### [INSTRUCTIONS FOR THE TASK]
Reproduce the entries below in full, word for word.

### [SOURCE RECORDS]
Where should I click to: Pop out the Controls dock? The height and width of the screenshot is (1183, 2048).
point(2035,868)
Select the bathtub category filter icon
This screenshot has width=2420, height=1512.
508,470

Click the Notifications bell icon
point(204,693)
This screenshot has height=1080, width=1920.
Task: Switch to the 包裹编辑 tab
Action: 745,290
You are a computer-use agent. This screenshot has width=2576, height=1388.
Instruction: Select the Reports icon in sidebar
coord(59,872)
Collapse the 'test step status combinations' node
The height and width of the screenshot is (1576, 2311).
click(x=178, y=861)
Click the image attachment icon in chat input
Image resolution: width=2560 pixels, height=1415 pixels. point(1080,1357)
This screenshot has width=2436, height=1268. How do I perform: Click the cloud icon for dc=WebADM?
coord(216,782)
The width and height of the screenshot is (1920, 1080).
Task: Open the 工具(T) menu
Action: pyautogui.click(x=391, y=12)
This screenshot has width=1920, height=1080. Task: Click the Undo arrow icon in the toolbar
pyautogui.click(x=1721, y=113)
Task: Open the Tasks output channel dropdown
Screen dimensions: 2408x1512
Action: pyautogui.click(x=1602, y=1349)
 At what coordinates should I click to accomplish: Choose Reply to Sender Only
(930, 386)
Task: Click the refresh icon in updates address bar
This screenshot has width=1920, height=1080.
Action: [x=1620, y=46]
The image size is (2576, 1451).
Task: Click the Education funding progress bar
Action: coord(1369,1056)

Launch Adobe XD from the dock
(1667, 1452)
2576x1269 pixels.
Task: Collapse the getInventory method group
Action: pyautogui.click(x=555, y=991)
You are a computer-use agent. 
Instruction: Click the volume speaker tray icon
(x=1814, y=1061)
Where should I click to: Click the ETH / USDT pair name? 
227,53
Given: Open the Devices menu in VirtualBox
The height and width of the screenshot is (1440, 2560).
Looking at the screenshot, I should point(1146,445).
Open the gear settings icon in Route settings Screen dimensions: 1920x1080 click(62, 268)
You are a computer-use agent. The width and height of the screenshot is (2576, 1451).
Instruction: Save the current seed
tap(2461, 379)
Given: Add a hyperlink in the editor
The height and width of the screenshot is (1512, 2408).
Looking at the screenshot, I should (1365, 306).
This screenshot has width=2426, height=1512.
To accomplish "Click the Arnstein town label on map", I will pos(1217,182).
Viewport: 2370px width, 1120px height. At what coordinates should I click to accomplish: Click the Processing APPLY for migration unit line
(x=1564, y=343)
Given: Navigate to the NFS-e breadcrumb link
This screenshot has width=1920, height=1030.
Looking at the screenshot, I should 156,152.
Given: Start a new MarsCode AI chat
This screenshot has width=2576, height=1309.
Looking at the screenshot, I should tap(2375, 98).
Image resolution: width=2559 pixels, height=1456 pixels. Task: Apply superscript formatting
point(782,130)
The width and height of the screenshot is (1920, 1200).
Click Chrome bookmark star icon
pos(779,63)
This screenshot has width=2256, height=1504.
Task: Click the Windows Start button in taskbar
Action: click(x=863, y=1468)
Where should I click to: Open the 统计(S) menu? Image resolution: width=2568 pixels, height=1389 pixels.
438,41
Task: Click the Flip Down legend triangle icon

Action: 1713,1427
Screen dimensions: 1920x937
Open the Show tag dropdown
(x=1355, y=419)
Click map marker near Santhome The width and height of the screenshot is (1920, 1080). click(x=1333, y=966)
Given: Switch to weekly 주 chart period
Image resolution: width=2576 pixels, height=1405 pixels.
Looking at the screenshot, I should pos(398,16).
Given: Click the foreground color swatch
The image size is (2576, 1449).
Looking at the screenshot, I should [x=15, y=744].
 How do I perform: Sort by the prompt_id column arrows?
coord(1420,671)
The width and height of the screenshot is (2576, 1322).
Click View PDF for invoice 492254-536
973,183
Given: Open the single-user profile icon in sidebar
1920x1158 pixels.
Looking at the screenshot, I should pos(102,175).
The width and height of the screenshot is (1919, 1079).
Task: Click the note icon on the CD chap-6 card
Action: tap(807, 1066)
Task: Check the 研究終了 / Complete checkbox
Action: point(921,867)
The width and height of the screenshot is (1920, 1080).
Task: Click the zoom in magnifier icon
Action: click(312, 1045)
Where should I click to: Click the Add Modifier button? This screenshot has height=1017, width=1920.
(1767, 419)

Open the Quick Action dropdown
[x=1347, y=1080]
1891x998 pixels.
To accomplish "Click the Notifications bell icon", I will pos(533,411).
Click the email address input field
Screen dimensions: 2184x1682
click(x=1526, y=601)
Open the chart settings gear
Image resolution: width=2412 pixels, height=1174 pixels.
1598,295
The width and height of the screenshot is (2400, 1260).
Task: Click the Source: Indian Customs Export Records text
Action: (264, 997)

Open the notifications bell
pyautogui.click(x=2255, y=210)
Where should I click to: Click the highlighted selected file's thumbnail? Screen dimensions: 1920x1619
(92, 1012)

### [FINISHED EXERCISE]
Where should I click to: Pop out the Controls dock? The height and width of the screenshot is (1183, 2048).
point(2035,868)
Select the bathtub category filter icon
This screenshot has width=2420, height=1512.
508,470

Click the Notifications bell icon
point(204,693)
This screenshot has height=1080, width=1920.
Task: Switch to the 包裹编辑 tab
Action: 745,290
You are a computer-use agent. This screenshot has width=2576, height=1388.
Instruction: Select the Reports icon in sidebar
coord(59,872)
Collapse the 'test step status combinations' node
The height and width of the screenshot is (1576, 2311).
click(x=178, y=861)
Click the image attachment icon in chat input
Image resolution: width=2560 pixels, height=1415 pixels. point(1080,1357)
This screenshot has width=2436, height=1268. How do I perform: Click the cloud icon for dc=WebADM?
coord(216,782)
The width and height of the screenshot is (1920, 1080).
Task: Open the 工具(T) menu
Action: pyautogui.click(x=391, y=12)
This screenshot has width=1920, height=1080. Task: Click the Undo arrow icon in the toolbar
pyautogui.click(x=1721, y=113)
Task: Open the Tasks output channel dropdown
Screen dimensions: 2408x1512
Action: pyautogui.click(x=1602, y=1349)
 At what coordinates should I click to accomplish: Choose Reply to Sender Only
(930, 386)
Task: Click the refresh icon in updates address bar
This screenshot has width=1920, height=1080.
Action: [x=1620, y=46]
The image size is (2576, 1451).
Task: Click the Education funding progress bar
Action: coord(1369,1056)

Launch Adobe XD from the dock
(1667, 1452)
2576x1269 pixels.
Task: Collapse the getInventory method group
Action: pyautogui.click(x=555, y=991)
You are a computer-use agent. 
Instruction: Click the volume speaker tray icon
(x=1814, y=1061)
Where should I click to: Click the ETH / USDT pair name? 
227,53
Given: Open the Devices menu in VirtualBox
The height and width of the screenshot is (1440, 2560).
Looking at the screenshot, I should point(1146,445).
Open the gear settings icon in Route settings Screen dimensions: 1920x1080 click(62, 268)
You are a computer-use agent. The width and height of the screenshot is (2576, 1451).
Instruction: Save the current seed
tap(2461, 379)
Given: Add a hyperlink in the editor
The height and width of the screenshot is (1512, 2408).
Looking at the screenshot, I should (1365, 306).
This screenshot has width=2426, height=1512.
To accomplish "Click the Arnstein town label on map", I will pos(1217,182).
Viewport: 2370px width, 1120px height. At what coordinates should I click to accomplish: Click the Processing APPLY for migration unit line
(x=1564, y=343)
Given: Navigate to the NFS-e breadcrumb link
This screenshot has width=1920, height=1030.
Looking at the screenshot, I should 156,152.
Given: Start a new MarsCode AI chat
This screenshot has width=2576, height=1309.
Looking at the screenshot, I should tap(2375, 98).
Image resolution: width=2559 pixels, height=1456 pixels. Task: Apply superscript formatting
point(782,130)
The width and height of the screenshot is (1920, 1200).
Click Chrome bookmark star icon
pos(779,63)
This screenshot has width=2256, height=1504.
Task: Click the Windows Start button in taskbar
Action: click(x=863, y=1468)
Where should I click to: Open the 统计(S) menu? Image resolution: width=2568 pixels, height=1389 pixels.
438,41
Task: Click the Flip Down legend triangle icon

Action: 1713,1427
Screen dimensions: 1920x937
Open the Show tag dropdown
(x=1355, y=419)
Click map marker near Santhome The width and height of the screenshot is (1920, 1080). click(x=1333, y=966)
Given: Switch to weekly 주 chart period
Image resolution: width=2576 pixels, height=1405 pixels.
Looking at the screenshot, I should pos(398,16).
Given: Click the foreground color swatch
The image size is (2576, 1449).
Looking at the screenshot, I should [x=15, y=744].
 How do I perform: Sort by the prompt_id column arrows?
coord(1420,671)
The width and height of the screenshot is (2576, 1322).
Click View PDF for invoice 492254-536
973,183
Given: Open the single-user profile icon in sidebar
1920x1158 pixels.
Looking at the screenshot, I should pos(102,175).
The width and height of the screenshot is (1919, 1079).
Task: Click the note icon on the CD chap-6 card
Action: tap(807, 1066)
Task: Check the 研究終了 / Complete checkbox
Action: point(921,867)
The width and height of the screenshot is (1920, 1080).
Task: Click the zoom in magnifier icon
Action: click(312, 1045)
Where should I click to: Click the Add Modifier button? This screenshot has height=1017, width=1920.
(1767, 419)

Open the Quick Action dropdown
[x=1347, y=1080]
1891x998 pixels.
To accomplish "Click the Notifications bell icon", I will pos(533,411).
Click the email address input field
Screen dimensions: 2184x1682
click(x=1526, y=601)
Open the chart settings gear
Image resolution: width=2412 pixels, height=1174 pixels.
1598,295
The width and height of the screenshot is (2400, 1260).
Task: Click the Source: Indian Customs Export Records text
Action: (264, 997)

Open the notifications bell
pyautogui.click(x=2255, y=210)
Where should I click to: Click the highlighted selected file's thumbnail? Screen dimensions: 1920x1619
(92, 1012)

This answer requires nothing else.